D.Die Klimaaktivistin Greta Thunberg reagierte kritisch auf den Vorschlag der Kommission von Ursula von der Leyen für ein ehrgeizigeres EU-Klimaziel. Für Wissenschaftler und diejenigen, die glauben, dass die Versprechen des Weltklimaabkommens in Paris erfüllt werden müssen, reicht der Vorschlag nicht aus, schrieb der Schwede am Mittwochabend auf Twitter. Für Unternehmen und Lobbyisten aus der fossilen Brennstoffindustrie ist das Ziel wirklich sehr hoch.
Der 17-Jährige antwortete auf einen Tweet, in dem von der Leyen sagte, eine Reduzierung der Emissionen um mindestens 55 Prozent bis 2030 sei „für einige zu viel und für andere nicht genug“. „Unsere Wirtschaft kann das, Ökosysteme jedoch nicht.“ Und wir können nicht mit der Natur verhandeln „, sagte Thunberg.

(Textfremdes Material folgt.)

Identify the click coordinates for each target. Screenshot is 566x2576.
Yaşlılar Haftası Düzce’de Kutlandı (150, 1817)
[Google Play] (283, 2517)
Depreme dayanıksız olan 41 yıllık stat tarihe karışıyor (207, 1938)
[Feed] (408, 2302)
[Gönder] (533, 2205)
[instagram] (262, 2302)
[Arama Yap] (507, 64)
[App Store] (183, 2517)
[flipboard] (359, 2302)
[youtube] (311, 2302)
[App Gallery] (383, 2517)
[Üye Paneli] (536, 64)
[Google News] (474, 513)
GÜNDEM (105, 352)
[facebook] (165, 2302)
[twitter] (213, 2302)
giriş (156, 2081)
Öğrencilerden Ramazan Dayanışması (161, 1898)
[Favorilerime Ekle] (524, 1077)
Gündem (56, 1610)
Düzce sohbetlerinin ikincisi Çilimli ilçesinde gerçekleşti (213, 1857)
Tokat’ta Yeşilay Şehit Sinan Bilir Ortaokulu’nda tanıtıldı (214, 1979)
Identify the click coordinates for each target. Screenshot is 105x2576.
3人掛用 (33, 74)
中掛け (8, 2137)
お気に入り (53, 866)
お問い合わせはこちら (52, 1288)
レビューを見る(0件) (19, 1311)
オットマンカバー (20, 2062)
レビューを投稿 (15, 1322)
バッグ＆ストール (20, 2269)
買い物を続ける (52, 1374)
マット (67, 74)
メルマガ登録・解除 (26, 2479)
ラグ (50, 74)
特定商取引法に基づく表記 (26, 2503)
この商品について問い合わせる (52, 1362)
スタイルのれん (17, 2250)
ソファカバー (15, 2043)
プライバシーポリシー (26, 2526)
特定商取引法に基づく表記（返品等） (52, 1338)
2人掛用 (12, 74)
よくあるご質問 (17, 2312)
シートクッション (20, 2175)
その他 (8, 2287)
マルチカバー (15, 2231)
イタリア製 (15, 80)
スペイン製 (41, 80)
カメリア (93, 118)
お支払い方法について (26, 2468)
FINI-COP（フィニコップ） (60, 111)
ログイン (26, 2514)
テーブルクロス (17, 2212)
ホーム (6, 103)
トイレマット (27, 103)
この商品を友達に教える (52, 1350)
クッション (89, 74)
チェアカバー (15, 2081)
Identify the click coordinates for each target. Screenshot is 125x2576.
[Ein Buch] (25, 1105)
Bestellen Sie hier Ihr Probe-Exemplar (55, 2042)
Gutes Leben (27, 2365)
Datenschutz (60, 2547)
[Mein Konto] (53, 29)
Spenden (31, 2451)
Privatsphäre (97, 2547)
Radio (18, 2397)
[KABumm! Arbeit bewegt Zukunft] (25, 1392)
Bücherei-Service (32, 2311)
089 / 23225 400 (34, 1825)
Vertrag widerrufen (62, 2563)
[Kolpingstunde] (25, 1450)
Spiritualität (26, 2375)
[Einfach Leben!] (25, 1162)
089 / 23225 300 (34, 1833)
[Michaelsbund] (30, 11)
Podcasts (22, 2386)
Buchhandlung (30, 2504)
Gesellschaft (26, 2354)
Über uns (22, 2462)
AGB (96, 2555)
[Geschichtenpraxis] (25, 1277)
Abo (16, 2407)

Mit ihrem Vorschlag für ein ehrgeizigeres EU-Klimaziel hatte von der Leyen bereits Widerstand ausgelöst – sowohl von Umweltschützern als auch von Unternehmen. Am Mittwoch wurde offiziell vorgeschlagen, die Treibhausgasemissionen in der Europäischen Union bis 2030 um mindestens 55 Prozent gegenüber 1990 zu senken – anstelle der zuvor angestrebten 40 Prozent. Wirtschaftsverbände warnten vor übermäßigen Forderungen. Andererseits kritisierten Klimaaktivisten die Ankündigung als Scherz.
Weil das neue Ziel – anders als zuvor – die Aufnahme von Kohlendioxid aus Wäldern und Flächen beinhaltet, beklagte sich nicht nur die deutsche Umwelthilfe. Dies schwächt das neue Ziel um 2,5 Prozent. Der Umweltverband sprach von einer kurzen Distanz. Ähnliche Kritik kam von der SPD und der Linken im Europäischen Parlament.
Im vergangenen Jahr nannte von der Leyen eine Spanne von 50 bis 55 Prozent für das neue Klimaziel. Seit einigen Tagen war klar geworden, dass sie nun mit „mindestens minus 55 Prozent“ an die Spitze gehen will. Sie machte den Vorschlag offiziell in ihrer Ansprache an den Staat der Europäischen Union. Die Verhandlungen mit den EU-Ländern und dem Europäischen Parlament stehen noch aus, bevor eine Entscheidung getroffen wird. Deutschland fungiert als Vermittler, weil es der Präsident der 27 EU-Länder ist.
Die Bundesregierung hat den Vorschlag von der Leyen offiziell begrüßt und möchte ihn prüfen. Unter anderem im Europäischen Parlament drängen die Grünen auf noch höhere Ziele. Das Umweltkomitee betete kürzlich für minus 60 Prozent. Die CDU und die CSU tendieren jedoch dazu, langsamer zu werden. Die rechtskonservative Gruppe EKR und die rechtsextremistische ID halten den Vorschlag von der Leyen für absurd.
Die Leiterin der Kommission sagte, sie wisse, dass diese Erhöhung des Sparziels für einige zu viel und für andere nicht genug sei. Aus ihrer Sicht ist dieses neue Ziel jedoch ehrgeizig, erreichbar und gut für Europa. Eine genaue Folgenabschätzung der EU-Kommission hat gezeigt, dass Unternehmen und Industrie mit der Verschärfung fertig werden können. Diese Analyse wird voraussichtlich am Donnerstag veröffentlicht.
Deutsche Industrie warnt
Das neue Ziel wird große zusätzliche Anstrengungen im Bereich des Klimaschutzes bedeuten. Nach Angaben der EU-Kommission wurde in 29 Jahren von 1990 bis 2019 eine Reduzierung um etwa 25 Prozent erreicht. Für das neue Ziel verbleiben nur noch zehn Jahre. Von der Leyen betonte, dass die notwendigen technischen Werkzeuge nun verfügbar seien.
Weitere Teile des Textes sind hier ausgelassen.